1.1.2 What we will cover in this course

  • Linear (Gaussian) regression models (review and more details)

  • Regression models for non-Gaussian outcomes

    • binary
    • count
    • time to event
  • Statistical analysis using R

1.2 Regression models

Why do we need them?

  • continuous predictors

  • not enough data to analyze some subgroups individually

1.2.1 Example: Adelie penguins

Figure 1.1: Palmer penguins

1.2.2 Linear regression

Show R code
ggpenguins2 = 
  ggpenguins +
  stat_smooth(method = "lm",
              formula = y ~ x,
              geom = "smooth")

ggpenguins2 |> print()
Figure 1.2: Palmer penguins with linear regression fit

1.2.3 Curved regression lines

Show R code
ggpenguins2 = ggpenguins +
  stat_smooth(
    method = "lm",
    formula = y ~ log(x),
    geom = "smooth") +
  xlab("Bill length (mm)") + 
  ylab("Body mass (g)")
ggpenguins2
Figure 1.3: Palmer penguins - curved regression lines

1.2.4 Multiple regression

Show R code
ggpenguins =
  palmerpenguins::penguins |> 
  ggplot(
    aes(x = bill_length_mm , 
        y = body_mass_g,
        color = species
    )
  ) +
  geom_point() +
  stat_smooth(
    method = "lm",
    formula = y ~ x,
    geom = "smooth") +
  xlab("Bill length (mm)") + 
  ylab("Body mass (g)")
ggpenguins |> print()
Figure 1.4: Palmer penguins - multiple groups

1.2.5 Modeling non-Gaussian outcomes

Show R code
library(glmx)
data(BeetleMortality)
beetles = BeetleMortality |>
  mutate(
    pct = died/n,
    survived = n - died
  )

plot1 = 
  beetles |> 
  ggplot(aes(x = dose, y = pct)) +
  geom_point(aes(size = n)) +
  xlab("Dose (log mg/L)") +
  ylab("Mortality rate (%)") +
  scale_y_continuous(labels = scales::percent) +
  # xlab(bquote(log[10]), bquote(CS[2])) +
  scale_size(range = c(1,2))

print(plot1)
Figure 1.5: Mortality rates of adult flour beetles after five hours’ exposure to gaseous carbon disulphide (Bliss 1935)

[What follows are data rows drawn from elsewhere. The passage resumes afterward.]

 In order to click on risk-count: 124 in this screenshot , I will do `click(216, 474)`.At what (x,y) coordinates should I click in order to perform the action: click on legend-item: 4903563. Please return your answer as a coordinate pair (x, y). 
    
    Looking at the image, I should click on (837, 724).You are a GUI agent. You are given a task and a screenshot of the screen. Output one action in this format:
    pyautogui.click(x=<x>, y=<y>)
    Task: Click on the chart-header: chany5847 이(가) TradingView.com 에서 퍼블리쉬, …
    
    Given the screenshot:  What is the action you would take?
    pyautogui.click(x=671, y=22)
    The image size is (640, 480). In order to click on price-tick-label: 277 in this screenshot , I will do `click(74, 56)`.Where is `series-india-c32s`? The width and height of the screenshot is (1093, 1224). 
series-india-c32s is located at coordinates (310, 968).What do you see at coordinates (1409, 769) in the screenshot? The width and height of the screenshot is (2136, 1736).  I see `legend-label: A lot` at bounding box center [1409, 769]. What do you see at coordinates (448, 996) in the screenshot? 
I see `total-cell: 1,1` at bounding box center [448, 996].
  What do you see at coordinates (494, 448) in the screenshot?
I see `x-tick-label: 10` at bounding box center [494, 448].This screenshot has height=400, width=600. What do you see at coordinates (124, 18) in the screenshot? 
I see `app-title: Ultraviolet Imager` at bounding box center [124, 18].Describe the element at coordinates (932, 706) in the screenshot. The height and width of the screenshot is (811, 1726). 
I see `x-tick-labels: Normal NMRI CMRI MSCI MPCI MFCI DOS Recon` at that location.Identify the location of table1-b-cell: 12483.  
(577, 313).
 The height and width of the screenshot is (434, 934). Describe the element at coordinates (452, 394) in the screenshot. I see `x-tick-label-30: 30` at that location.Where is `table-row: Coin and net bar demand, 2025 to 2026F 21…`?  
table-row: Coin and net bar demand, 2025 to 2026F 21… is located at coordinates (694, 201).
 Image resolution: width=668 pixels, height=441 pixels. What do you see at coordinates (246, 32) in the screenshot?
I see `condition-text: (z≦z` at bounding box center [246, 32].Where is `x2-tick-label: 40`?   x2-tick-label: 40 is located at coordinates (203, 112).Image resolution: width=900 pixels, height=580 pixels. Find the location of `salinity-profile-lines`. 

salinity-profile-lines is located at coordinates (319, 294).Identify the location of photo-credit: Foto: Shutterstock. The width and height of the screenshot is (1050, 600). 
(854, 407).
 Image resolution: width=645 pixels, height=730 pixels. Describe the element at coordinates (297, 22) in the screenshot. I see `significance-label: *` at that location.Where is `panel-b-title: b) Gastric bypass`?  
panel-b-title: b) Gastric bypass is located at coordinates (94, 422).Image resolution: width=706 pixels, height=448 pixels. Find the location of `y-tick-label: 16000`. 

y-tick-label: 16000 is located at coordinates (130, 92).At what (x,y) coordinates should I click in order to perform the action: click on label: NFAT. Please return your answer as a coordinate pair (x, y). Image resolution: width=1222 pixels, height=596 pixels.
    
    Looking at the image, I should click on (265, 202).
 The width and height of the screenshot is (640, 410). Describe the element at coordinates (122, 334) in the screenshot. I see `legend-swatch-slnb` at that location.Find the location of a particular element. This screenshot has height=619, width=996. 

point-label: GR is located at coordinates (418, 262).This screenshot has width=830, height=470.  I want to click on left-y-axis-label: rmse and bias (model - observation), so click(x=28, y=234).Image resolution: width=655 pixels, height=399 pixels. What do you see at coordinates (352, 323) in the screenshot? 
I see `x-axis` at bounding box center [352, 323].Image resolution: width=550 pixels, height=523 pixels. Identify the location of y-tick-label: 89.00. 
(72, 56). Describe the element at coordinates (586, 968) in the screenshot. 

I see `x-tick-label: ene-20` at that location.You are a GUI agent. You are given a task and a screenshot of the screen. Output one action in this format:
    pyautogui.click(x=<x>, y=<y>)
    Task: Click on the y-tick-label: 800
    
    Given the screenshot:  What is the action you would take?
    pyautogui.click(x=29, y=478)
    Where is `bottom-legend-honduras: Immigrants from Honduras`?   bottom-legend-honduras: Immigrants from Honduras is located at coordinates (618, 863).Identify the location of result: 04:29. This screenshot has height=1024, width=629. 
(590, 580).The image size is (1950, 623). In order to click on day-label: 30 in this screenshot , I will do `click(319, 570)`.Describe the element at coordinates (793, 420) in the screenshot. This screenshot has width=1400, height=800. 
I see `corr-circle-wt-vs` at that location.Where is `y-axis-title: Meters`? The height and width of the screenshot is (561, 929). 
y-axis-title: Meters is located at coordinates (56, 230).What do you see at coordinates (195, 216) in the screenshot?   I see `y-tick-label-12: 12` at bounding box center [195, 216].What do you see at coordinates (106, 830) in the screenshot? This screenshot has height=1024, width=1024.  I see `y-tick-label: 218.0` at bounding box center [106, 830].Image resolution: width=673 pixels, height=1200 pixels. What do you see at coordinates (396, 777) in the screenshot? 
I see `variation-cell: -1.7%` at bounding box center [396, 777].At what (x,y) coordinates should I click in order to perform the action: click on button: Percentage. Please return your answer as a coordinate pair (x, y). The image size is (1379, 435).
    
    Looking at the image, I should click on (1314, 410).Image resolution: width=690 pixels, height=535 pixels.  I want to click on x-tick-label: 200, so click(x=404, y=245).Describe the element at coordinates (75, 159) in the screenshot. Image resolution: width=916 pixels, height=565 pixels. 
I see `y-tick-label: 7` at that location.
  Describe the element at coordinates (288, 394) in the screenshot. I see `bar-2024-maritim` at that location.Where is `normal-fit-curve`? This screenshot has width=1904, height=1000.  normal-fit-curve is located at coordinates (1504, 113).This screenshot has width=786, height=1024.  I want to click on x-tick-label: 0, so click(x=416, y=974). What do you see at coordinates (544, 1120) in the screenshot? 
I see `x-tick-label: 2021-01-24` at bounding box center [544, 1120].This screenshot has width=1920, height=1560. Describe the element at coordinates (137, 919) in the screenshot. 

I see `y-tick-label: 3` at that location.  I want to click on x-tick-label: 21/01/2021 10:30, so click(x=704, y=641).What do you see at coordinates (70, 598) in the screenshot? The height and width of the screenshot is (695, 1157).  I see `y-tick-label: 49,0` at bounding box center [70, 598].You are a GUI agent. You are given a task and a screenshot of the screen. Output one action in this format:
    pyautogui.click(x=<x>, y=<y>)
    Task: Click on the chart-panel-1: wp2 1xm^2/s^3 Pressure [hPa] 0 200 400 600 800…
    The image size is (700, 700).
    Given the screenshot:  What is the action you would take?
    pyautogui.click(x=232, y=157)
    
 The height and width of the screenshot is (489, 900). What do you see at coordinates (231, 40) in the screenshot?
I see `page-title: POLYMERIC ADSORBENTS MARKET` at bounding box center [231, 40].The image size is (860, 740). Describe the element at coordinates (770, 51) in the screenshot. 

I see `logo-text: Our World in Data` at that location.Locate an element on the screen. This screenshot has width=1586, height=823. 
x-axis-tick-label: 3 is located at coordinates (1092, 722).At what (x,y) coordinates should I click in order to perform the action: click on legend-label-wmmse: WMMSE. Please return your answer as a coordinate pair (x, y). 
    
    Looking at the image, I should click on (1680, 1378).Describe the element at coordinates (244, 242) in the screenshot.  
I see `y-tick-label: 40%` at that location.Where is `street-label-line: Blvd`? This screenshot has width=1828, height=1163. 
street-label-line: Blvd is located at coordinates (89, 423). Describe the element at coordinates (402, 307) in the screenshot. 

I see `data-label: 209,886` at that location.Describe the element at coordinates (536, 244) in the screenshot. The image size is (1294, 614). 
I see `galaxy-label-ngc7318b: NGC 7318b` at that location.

1.2.6 Why don’t we use linear regression?

Show R code
beetles_long = 
  beetles  |> 
  reframe(.by = everything(),
          outcome = c(
            rep(1, times = died), 
            rep(0, times = survived))
  )

lm1 = 
  beetles_long |> 
  lm(
    formula = outcome ~ dose, 
    data = _)


range1 = range(beetles$dose) + c(-.2, .2)

f.linear = function(x) predict(lm1, newdata = data.frame(dose = x))

plot2 = 
  plot1 + 
  geom_function(fun = f.linear, aes(col = "Straight line")) +
  labs(colour="Model", size = "")
print(plot2)
Figure 1.6: Mortality rates of adult flour beetles after five hours’ exposure to gaseous carbon disulphide (Bliss 1935)

1.2.7 Zoom out

Figure 1.7: Mortality rates of adult flour beetles after five hours’ exposure to gaseous carbon disulphide (Bliss 1935)

1.2.8 log transformation of dose?

Show R code

lm2 = 
  beetles_long |> 
  lm(formula = outcome ~ log(dose), data = _)

f.linearlog = function(x) predict(lm2, newdata = data.frame(dose = x))

plot3 = plot2 + 
  expand_limits(x = c(1.6, 2)) +
  geom_function(fun = f.linearlog, aes(col = "Log-transform dose"))

print(plot3  + expand_limits(x = c(1.6, 2)))
Figure 1.8: Mortality rates of adult flour beetles after five hours’ exposure to gaseous carbon disulphide (Bliss 1935)

1.2.9 Logistic regression

Show R code
glm1 = beetles |> 
  glm(formula = cbind(died, survived) ~ dose, family = "binomial")

f = function(x) predict(glm1, newdata = data.frame(dose = x), type = "response")

plot4 = plot3 + geom_function(fun = f, aes(col = "Logistic regression"))
print(plot4)
Figure 1.9: Mortality rates of adult flour beetles after five hours’ exposure to gaseous carbon disulphide (Bliss 1935)

1.2.10 Three parts to regression models

  • What distribution does the outcome have for a specific sub-population defined by covariates? (outcome model)

  • How does the combination of covariates relate to the mean? (link function)

  • How do the covariates combine? (linear predictor/linear component) \[\eta \stackrel{\text{def}}{=}\tilde{x}^{\top} \tilde{\beta}= \beta_0 + \beta_1 x_1 + \beta_2 x_2 + ...\]